• [SUPPLIED TEXT]:
In re Formaneck

ORDER

Michael E. Romero, Chief Judge United Stated Bankruptcy Court

Gambling with a Chapter 13 discharge is a risky proposition, particularly where a material default is discovered in month fifty-eight of a confirmed Chapter 13 plan. This is the issue presented to this Court in the Chapter 13 Trustee’s Motion to Dismiss, the Debtors’ response thereto, and *31the briefs submitted by the parties.1 After submission of the parties’ briefs, the Court took this matter under advisement. The Court, having reviewed the record and all relevant pleadings, hereby makes the following findings and conclusions.

BACKGROUND FACTS

The relevant facts are undisputed. The Debtors’ primary residence is located at 9404 S. Shadow Hill Circle, Lone Tree, CO 80124 (“Residence”). The Residence is subject to a first priority lien in favor of Wells Fargo Home Mortgage (“Wells Fargo”). Pre-petition, the Debtors defaulted on their monthly payments to Wells Fargo.

On April 28, 2010, the Debtors filed for relief under Chapter 13 of the Bankruptcy Code. On December 17, 2010, the Court entered an Order2 confirming the Debtors’ Amended Chapter 13 Plan (“Confirmed Plan”).3 The duration of the Debtors’ Confirmed Plan is sixty months, with the final payment due April 28, 2015. Section IV.B.l. of the Confirmed Plan provides -for a cure of the $43,055 pre-petition arrears owed to Wells Fargo in connection with their Residence, and regular post-petition mortgage payments to be paid directly to Wells Fargo outside the Confirmed Plan beginning May 30, 2010.4

According to the parties, the Debtors completed all required monthly payments to the appropriate standing Chapter 13 Trustee under the Confirmed Plan, and the Trustee disbursed $43,055 to Wells Fargo for the pre-petition arrears. Contrary to the terms of Sections IV.B.1. and V.A., the Debtors failed to make regular post-petition mortgage payments directly to Wells Fargo after October 2012.

On April 29, 2014, the Trustee filed a Notice of Final Cure Payment.5 After Wells Fargo responded, the Debtors filed their Objection to Wells Fargo’s Statement in Response to Trustee’s Notice of Final Cure Payment.6 Notably, the Debtors’ Objection states:

Debtors object to the additional and superfluous statement that the Debtors currently have a post petition arrearage of $96,098.17. Such a statement may lead one to believe that the Debtors have not been making house payments on their residence.
Based upon information and belief from the Debtors’ fínancial records, the Debtors were current through October of 2012 with mortgage payments. Thereafter, the Debtors experienced difficulties in making regular payments to the mortgage company and. maintaining the regular chapter 13 trustee payment.7

According to the Stipulation later approved by this Court, the Debtors and Wells Fargo later agreed the total amount of post-petition arrears owed to Wells Fargo through February 2015, is $109,022.42.8 *32During the pendency of the Debtors’ bankruptcy case, Wells Fargo did not seek relief from the automatic stay to pursue its state law rights with respect to the Residence. Furthermore, the Debtors never sought any modification of their Confirmed Plan.

• [REQUEST]:
Reproduce the bankruptcy order word for word, beginning at the words "The relevant facts" and stopping after "to Wells Fargo.". None of the lines are needed for this.

• [DATA]:
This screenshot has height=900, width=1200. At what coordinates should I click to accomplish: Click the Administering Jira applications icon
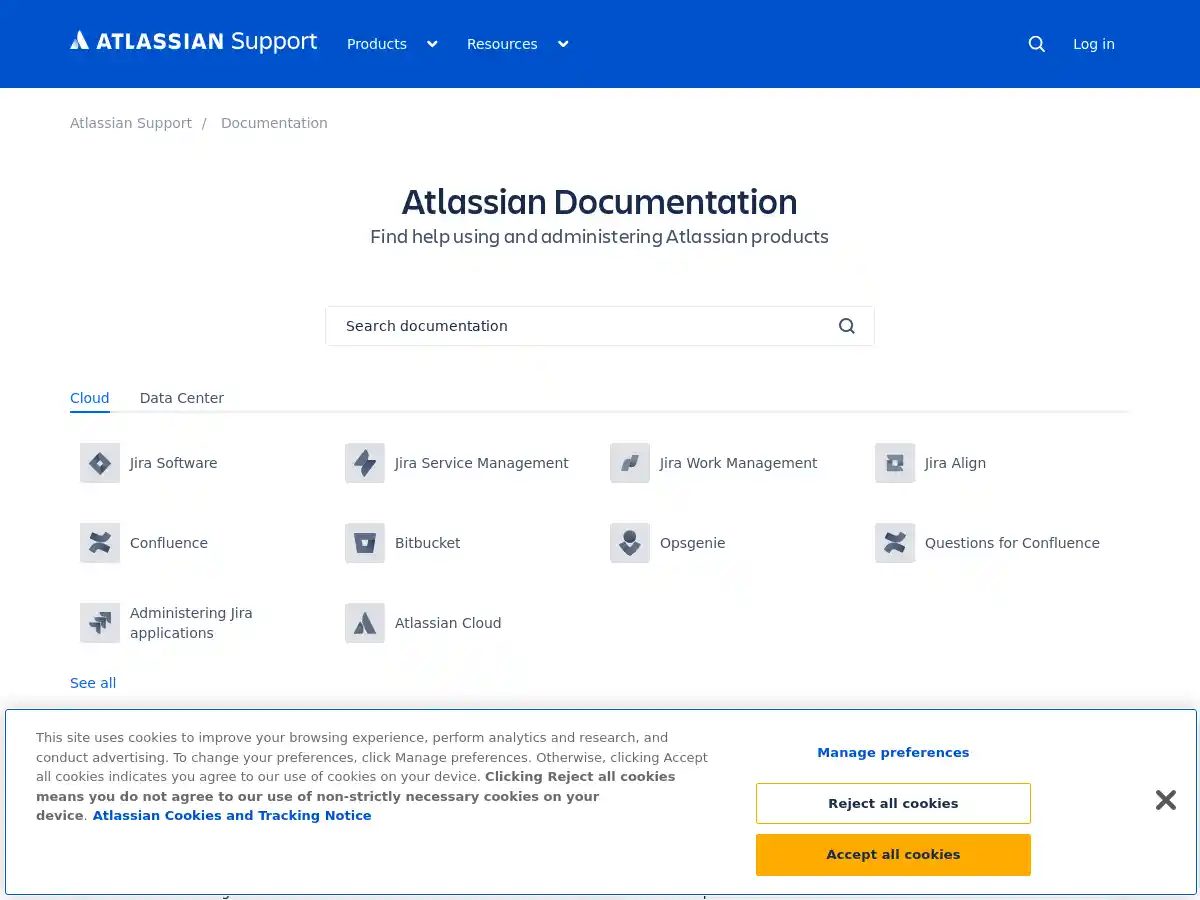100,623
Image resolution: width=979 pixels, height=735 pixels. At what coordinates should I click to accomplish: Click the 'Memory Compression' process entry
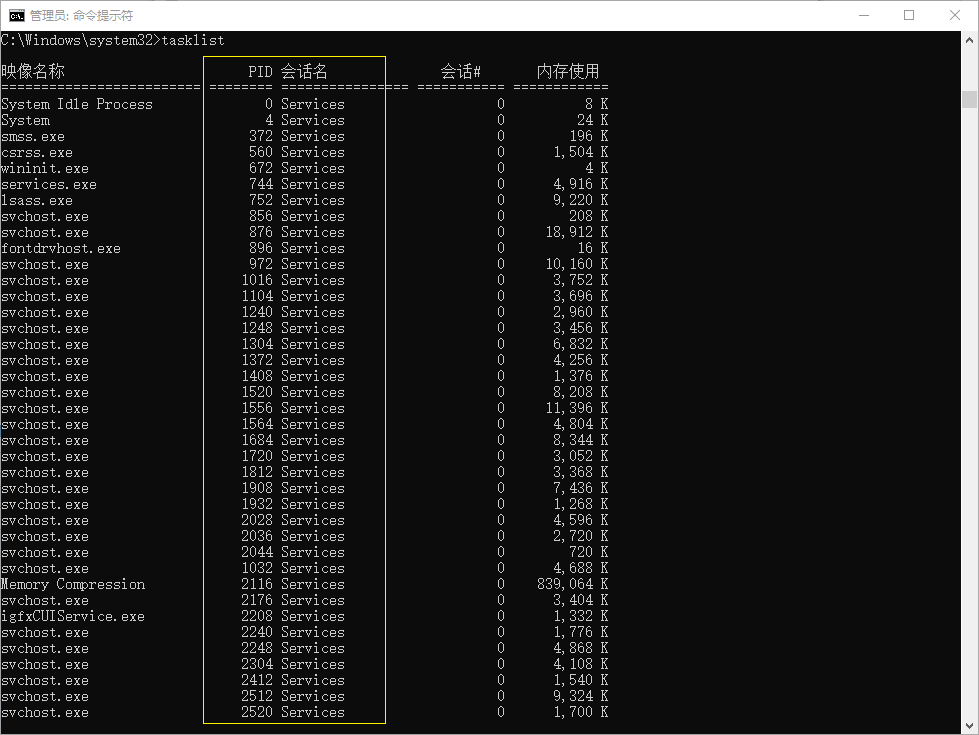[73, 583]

• [TASK ANSWER]:
The relevant facts are undisputed. The Debtors’ primary residence is located at 9404 S. Shadow Hill Circle, Lone Tree, CO 80124 (“Residence”). The Residence is subject to a first priority lien in favor of Wells Fargo Home Mortgage (“Wells Fargo”). Pre-petition, the Debtors defaulted on their monthly payments to Wells Fargo.